Items from a dataset ▸
====

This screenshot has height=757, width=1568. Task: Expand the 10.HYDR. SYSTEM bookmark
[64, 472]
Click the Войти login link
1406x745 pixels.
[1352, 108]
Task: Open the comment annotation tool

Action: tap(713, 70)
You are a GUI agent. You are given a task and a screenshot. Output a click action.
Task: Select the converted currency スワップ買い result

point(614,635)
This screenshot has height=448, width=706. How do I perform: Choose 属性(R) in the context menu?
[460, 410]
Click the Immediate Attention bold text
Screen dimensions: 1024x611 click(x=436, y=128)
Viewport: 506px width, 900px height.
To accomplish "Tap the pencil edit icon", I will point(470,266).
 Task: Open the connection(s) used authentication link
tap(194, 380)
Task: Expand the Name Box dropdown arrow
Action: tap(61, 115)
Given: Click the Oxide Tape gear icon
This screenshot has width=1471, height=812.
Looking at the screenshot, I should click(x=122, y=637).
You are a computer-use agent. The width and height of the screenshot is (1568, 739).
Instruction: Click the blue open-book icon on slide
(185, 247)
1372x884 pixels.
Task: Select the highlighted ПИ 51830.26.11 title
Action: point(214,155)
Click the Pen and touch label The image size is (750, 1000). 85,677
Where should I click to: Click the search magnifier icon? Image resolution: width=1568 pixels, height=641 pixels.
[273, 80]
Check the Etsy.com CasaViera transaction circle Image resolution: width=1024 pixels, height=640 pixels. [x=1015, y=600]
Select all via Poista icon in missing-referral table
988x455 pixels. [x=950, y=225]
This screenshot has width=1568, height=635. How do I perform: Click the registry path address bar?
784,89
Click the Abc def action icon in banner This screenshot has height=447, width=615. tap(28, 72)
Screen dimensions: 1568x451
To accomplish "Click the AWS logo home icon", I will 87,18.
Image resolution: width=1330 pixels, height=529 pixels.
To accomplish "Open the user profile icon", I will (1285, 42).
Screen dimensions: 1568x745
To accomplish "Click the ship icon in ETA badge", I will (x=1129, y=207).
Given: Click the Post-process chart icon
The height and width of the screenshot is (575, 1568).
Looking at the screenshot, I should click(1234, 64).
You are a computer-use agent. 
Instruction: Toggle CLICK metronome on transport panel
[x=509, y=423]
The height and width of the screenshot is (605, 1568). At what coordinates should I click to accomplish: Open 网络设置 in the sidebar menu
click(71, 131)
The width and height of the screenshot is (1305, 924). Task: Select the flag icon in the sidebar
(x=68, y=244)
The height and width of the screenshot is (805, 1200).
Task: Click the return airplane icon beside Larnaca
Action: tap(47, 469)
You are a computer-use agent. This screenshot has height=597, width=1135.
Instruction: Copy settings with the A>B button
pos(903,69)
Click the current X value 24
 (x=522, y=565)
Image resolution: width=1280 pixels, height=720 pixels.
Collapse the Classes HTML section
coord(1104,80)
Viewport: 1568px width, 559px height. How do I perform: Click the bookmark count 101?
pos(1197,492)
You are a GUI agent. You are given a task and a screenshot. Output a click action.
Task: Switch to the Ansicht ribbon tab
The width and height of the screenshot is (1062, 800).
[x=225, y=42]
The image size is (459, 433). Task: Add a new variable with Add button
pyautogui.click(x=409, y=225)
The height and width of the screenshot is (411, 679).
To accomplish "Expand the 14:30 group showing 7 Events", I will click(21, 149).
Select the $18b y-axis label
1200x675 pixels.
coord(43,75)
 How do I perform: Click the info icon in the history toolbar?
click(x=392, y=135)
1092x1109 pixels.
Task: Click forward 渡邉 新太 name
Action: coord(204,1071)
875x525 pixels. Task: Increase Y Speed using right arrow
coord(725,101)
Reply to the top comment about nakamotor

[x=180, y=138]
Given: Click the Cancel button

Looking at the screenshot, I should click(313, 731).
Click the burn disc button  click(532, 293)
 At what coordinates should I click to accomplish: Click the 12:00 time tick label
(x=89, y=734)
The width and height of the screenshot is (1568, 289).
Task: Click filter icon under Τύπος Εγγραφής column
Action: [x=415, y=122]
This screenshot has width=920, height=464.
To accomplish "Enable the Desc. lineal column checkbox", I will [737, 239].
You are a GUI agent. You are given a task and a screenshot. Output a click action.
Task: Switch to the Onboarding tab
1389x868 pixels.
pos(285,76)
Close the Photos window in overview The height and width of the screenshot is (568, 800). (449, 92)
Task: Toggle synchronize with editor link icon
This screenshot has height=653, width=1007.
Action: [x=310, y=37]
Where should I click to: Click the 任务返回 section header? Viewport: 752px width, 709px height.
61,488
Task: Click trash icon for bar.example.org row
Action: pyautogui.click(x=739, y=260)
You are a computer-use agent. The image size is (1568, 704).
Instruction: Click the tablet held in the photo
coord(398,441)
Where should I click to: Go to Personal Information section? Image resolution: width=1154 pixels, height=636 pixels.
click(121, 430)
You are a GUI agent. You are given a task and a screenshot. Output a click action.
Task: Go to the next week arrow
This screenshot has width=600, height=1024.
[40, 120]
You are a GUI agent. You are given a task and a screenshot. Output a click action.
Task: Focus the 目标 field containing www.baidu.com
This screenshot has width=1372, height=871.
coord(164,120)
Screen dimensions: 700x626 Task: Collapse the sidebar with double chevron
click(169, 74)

====

Work to complete ▸
Every entry above should be transcribed exactly as it appears.

Solution ▸
This screenshot has height=757, width=1568. Task: Expand the 10.HYDR. SYSTEM bookmark
[64, 472]
Click the Войти login link
1406x745 pixels.
[1352, 108]
Task: Open the comment annotation tool

Action: tap(713, 70)
You are a GUI agent. You are given a task and a screenshot. Output a click action.
Task: Select the converted currency スワップ買い result

point(614,635)
This screenshot has height=448, width=706. How do I perform: Choose 属性(R) in the context menu?
[460, 410]
Click the Immediate Attention bold text
Screen dimensions: 1024x611 click(x=436, y=128)
Viewport: 506px width, 900px height.
To accomplish "Tap the pencil edit icon", I will point(470,266).
 Task: Open the connection(s) used authentication link
tap(194, 380)
Task: Expand the Name Box dropdown arrow
Action: tap(61, 115)
Given: Click the Oxide Tape gear icon
This screenshot has width=1471, height=812.
Looking at the screenshot, I should click(x=122, y=637).
You are a computer-use agent. The width and height of the screenshot is (1568, 739).
Instruction: Click the blue open-book icon on slide
(185, 247)
1372x884 pixels.
Task: Select the highlighted ПИ 51830.26.11 title
Action: point(214,155)
Click the Pen and touch label The image size is (750, 1000). 85,677
Where should I click to: Click the search magnifier icon? Image resolution: width=1568 pixels, height=641 pixels.
[273, 80]
Check the Etsy.com CasaViera transaction circle Image resolution: width=1024 pixels, height=640 pixels. [x=1015, y=600]
Select all via Poista icon in missing-referral table
988x455 pixels. [x=950, y=225]
This screenshot has width=1568, height=635. How do I perform: Click the registry path address bar?
784,89
Click the Abc def action icon in banner This screenshot has height=447, width=615. tap(28, 72)
Screen dimensions: 1568x451
To accomplish "Click the AWS logo home icon", I will 87,18.
Image resolution: width=1330 pixels, height=529 pixels.
To accomplish "Open the user profile icon", I will (1285, 42).
Screen dimensions: 1568x745
To accomplish "Click the ship icon in ETA badge", I will (x=1129, y=207).
Given: Click the Post-process chart icon
The height and width of the screenshot is (575, 1568).
Looking at the screenshot, I should click(1234, 64).
You are a computer-use agent. 
Instruction: Toggle CLICK metronome on transport panel
[x=509, y=423]
The height and width of the screenshot is (605, 1568). At what coordinates should I click to accomplish: Open 网络设置 in the sidebar menu
click(71, 131)
The width and height of the screenshot is (1305, 924). Task: Select the flag icon in the sidebar
(x=68, y=244)
The height and width of the screenshot is (805, 1200).
Task: Click the return airplane icon beside Larnaca
Action: tap(47, 469)
You are a computer-use agent. This screenshot has height=597, width=1135.
Instruction: Copy settings with the A>B button
pos(903,69)
Click the current X value 24
 (x=522, y=565)
Image resolution: width=1280 pixels, height=720 pixels.
Collapse the Classes HTML section
coord(1104,80)
Viewport: 1568px width, 559px height. How do I perform: Click the bookmark count 101?
pos(1197,492)
You are a GUI agent. You are given a task and a screenshot. Output a click action.
Task: Switch to the Ansicht ribbon tab
The width and height of the screenshot is (1062, 800).
[x=225, y=42]
The image size is (459, 433). Task: Add a new variable with Add button
pyautogui.click(x=409, y=225)
The height and width of the screenshot is (411, 679).
To accomplish "Expand the 14:30 group showing 7 Events", I will click(21, 149).
Select the $18b y-axis label
1200x675 pixels.
coord(43,75)
 How do I perform: Click the info icon in the history toolbar?
click(x=392, y=135)
1092x1109 pixels.
Task: Click forward 渡邉 新太 name
Action: coord(204,1071)
875x525 pixels. Task: Increase Y Speed using right arrow
coord(725,101)
Reply to the top comment about nakamotor

[x=180, y=138]
Given: Click the Cancel button

Looking at the screenshot, I should click(313, 731).
Click the burn disc button  click(532, 293)
 At what coordinates should I click to accomplish: Click the 12:00 time tick label
(x=89, y=734)
The width and height of the screenshot is (1568, 289).
Task: Click filter icon under Τύπος Εγγραφής column
Action: [x=415, y=122]
This screenshot has width=920, height=464.
To accomplish "Enable the Desc. lineal column checkbox", I will [737, 239].
You are a GUI agent. You are given a task and a screenshot. Output a click action.
Task: Switch to the Onboarding tab
1389x868 pixels.
pos(285,76)
Close the Photos window in overview The height and width of the screenshot is (568, 800). (449, 92)
Task: Toggle synchronize with editor link icon
This screenshot has height=653, width=1007.
Action: [x=310, y=37]
Where should I click to: Click the 任务返回 section header? Viewport: 752px width, 709px height.
61,488
Task: Click trash icon for bar.example.org row
Action: pyautogui.click(x=739, y=260)
You are a computer-use agent. The image size is (1568, 704).
Instruction: Click the tablet held in the photo
coord(398,441)
Where should I click to: Go to Personal Information section? Image resolution: width=1154 pixels, height=636 pixels.
click(121, 430)
You are a GUI agent. You are given a task and a screenshot. Output a click action.
Task: Go to the next week arrow
This screenshot has width=600, height=1024.
[40, 120]
You are a GUI agent. You are given a task and a screenshot. Output a click action.
Task: Focus the 目标 field containing www.baidu.com
This screenshot has width=1372, height=871.
coord(164,120)
Screen dimensions: 700x626 Task: Collapse the sidebar with double chevron
click(169, 74)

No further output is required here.